### EXTRACTED TEXT
= Beginning of Section =
Flat horse race in Norway

The Oslo Cup is a Listed flat horse race in Norway open to thoroughbreds aged three years or older. It is run over a distance of 2,400 metres (about 1½ miles) at Øvrevoll in late July or early August. It was changed from the Walter Nilsens Minneløp in 2013.

==History==
The event was named Walter Nilsens Minneløp 2005-2012 in memory of Walter Nilsen, a successful owner-breeder in Norway. It was established in 2005, and was initially held on May 17, the Norwegian public holiday of Constitution Day. It replaced the Oslo Cup, originally staged later in the season.

The Walter Nilsens Minneløp was originally restricted to horses aged four or older. The first running was won by the previous year's Oslo Cup winner, Alpino Chileno.

The race was given Listed status in 2007. It was promoted to Group 3 level in 2011. It was moved to July and opened to three-year-olds in 2012. The race was downgraded to Listed status in 2022.

==Records==

Most successful horse (2 wins):
- Appel au Maitre – 2008, 2009
- Ami De Vega - 2024, 2025
----
Leading jockey (4 wins):
- Fredrik Johansson – Appel au Maitre (2008, 2009), Bank of Burden (2011), Sir Lando (2012)
- Sandro De Paiva - Wishformore (2021), Captain Chorus (2023), Ami De Vega (2024, 2025)
= End of Section =
### INFORMATION SUPPLIED
= Beginning of Section =
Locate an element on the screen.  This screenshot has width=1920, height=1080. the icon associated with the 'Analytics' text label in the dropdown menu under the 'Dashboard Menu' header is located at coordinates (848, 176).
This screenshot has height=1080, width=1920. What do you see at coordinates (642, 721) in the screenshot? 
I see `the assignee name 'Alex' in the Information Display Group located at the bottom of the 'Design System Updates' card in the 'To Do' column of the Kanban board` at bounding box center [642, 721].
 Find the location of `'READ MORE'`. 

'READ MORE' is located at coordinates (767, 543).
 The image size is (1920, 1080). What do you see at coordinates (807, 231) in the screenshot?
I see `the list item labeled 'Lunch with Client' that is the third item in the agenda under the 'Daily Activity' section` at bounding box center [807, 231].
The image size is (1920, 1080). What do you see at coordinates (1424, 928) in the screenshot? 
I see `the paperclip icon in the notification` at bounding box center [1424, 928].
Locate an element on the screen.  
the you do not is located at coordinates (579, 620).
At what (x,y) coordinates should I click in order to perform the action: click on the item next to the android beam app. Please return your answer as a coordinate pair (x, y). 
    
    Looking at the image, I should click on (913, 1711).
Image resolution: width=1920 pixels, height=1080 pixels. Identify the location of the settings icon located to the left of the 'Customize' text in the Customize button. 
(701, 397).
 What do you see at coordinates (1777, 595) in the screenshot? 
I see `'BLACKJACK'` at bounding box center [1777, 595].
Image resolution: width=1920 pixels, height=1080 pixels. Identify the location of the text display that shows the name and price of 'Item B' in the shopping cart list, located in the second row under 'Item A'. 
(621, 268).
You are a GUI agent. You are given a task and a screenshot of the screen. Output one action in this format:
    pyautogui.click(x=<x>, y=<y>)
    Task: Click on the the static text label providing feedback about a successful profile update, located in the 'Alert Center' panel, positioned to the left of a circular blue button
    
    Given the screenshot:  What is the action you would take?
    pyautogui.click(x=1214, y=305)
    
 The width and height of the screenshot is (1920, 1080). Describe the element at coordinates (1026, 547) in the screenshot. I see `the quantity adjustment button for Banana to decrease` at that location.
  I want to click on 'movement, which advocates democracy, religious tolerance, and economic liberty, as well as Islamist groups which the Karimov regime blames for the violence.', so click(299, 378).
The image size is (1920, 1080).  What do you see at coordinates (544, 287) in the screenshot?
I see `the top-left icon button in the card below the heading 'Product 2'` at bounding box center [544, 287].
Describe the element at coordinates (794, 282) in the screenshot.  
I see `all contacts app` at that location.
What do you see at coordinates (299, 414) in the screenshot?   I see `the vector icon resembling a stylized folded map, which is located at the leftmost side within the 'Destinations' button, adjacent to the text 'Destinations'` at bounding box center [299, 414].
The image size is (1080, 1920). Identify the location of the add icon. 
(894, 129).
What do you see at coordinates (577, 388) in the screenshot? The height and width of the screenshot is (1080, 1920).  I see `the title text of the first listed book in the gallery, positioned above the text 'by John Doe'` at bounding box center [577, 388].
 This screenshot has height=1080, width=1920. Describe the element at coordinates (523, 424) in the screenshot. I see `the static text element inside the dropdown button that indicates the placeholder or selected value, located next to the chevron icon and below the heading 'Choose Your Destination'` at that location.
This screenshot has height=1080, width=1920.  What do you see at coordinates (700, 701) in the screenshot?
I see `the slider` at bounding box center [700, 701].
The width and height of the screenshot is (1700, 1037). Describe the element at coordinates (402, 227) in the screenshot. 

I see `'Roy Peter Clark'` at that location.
= End of Section =
### LIST OF TASKS
[a] Answer these from the Oslo Cup article, one line each:
(i) Over what distance is the race run?
(ii) In which year did the race first receive Listed status?
(iii) Which horse won the first running of the Walter Nilsens Minneløp?
[b] Reproduce the portion of the Oslo Cup article starting with "Most successful horse" and going on through "Vega (2024, 2025)".
[c] Carry on the Oslo Cup article after its last line.
The records have no connection to the Oslo Cup article.

### ANSWERS PROVIDED
[a]
(i) 2,400 metres (about 1½ miles)
(ii) 2007
(iii) Alpino Chileno

[b]
Most successful horse (2 wins):
- Appel au Maitre – 2008, 2009
- Ami De Vega - 2024, 2025
----
Leading jockey (4 wins):
- Fredrik Johansson – Appel au Maitre (2008, 2009), Bank of Burden (2011), Sir Lando (2012)
- Sandro De Paiva - Wishformore (2021), Captain Chorus (2023), Ami De Vega (2024, 2025)

[c]
----
Leading trainer (7 wins):
- Niels Petersen - Bank of Burden (2011), Without Fear (2014), Eye In The Sky (2015), Our Last Summer (2018), Square de Luynes (2019), Privilegiado (2020), Wishformore (2021)

==Winners==
| Year | Winner | Age | Jockey | Trainer | Time |
| 2005 | Alpino Chileno | 6 | Carlos Lopez | Rune Haugen | 2:33.60 |
| 2006 | Mick Jerome | 5 | Yvonne Durant | Rune Haugen | 2:32.00 |
| 2007 | Miss the Boat | 5 | Pascolina Pinto | Arnfinn Lund | 2:34.90 |
| 2008 | Appel au Maitre | 4 | Fredrik Johansson | Wido Neuroth | 2:33.90 |
| 2009 | Appel au Maitre | 5 | Fredrik Johansson | Wido Neuroth | 2:29.10 |
| 2010 | Alpacco | 8 | Manuel Martinez | Sandie Kjær Nortoft | 2:35.70 |
| 2011 | Bank of Burden | 4 | Fredrik Johansson | Niels Petersen | 2:34.60 |
| 2012 | Sir Lando | 5 | Fredrik Johansson | Wido Neuroth | 2:37.40 |
| 2013 | Touz Price | 5 | Jacob Johansen | Rune Haugen | 2:32.40 |
| 2014 | Without Fear | 6 | Rafael Schistl | Niels Petersen | 2:32.70 |
| 2015 | Eye In The Sky | 4 | Elione Chaves | Niels Petersen | 2:34.70 |
| 2016 | Hurricane Red | 6 | Jacob Johansen | Lennart Reuterskold Jr. | 2:35.50 |
| 2017 | Giuseppe Piazzi | 5 | Oliver Wilson | Flemming Velin | 2:33.00 |
| 2018 | Our Last Summer | 5 | Rafael Schistl | Niels Petersen | 2:31.70 |
| 2019 | Square de Luynes | 4 | Rafael Schistl | Niels Petersen | 2:30.10 |
| 2020 | Privilegiado | 4 | Oliver Wilson | Niels Petersen | 2:31.00 |
| 2021 | Wishformore | 5 | Sandro De Paiva | Niels Petersen | 2:35.20 |
| 2022 | Quebello | 5 | Anna Pilroth | Tobias Hellgreen | 2:31.60 |
| 2023 | Captain Chorus | 5 | Sandro De Paiva | Cathrine Erichsen | 2:36.70 |
| 2024 | Ami De Vega | 4 | Sandro De Paiva | Jan-Erik Neuroth | 2:38.20 |
| 2025 | Ami De Vega | 5 | Sandro De Paiva | Jan-Erik Neuroth | 2:30.70 |
| 2026 | Schamyl | 5 | Nikolaj Stott | Jan-Erik Neuroth | 2:35.00 |
 Eye In The Sky finished first in 2017 but was placed third for causing interference.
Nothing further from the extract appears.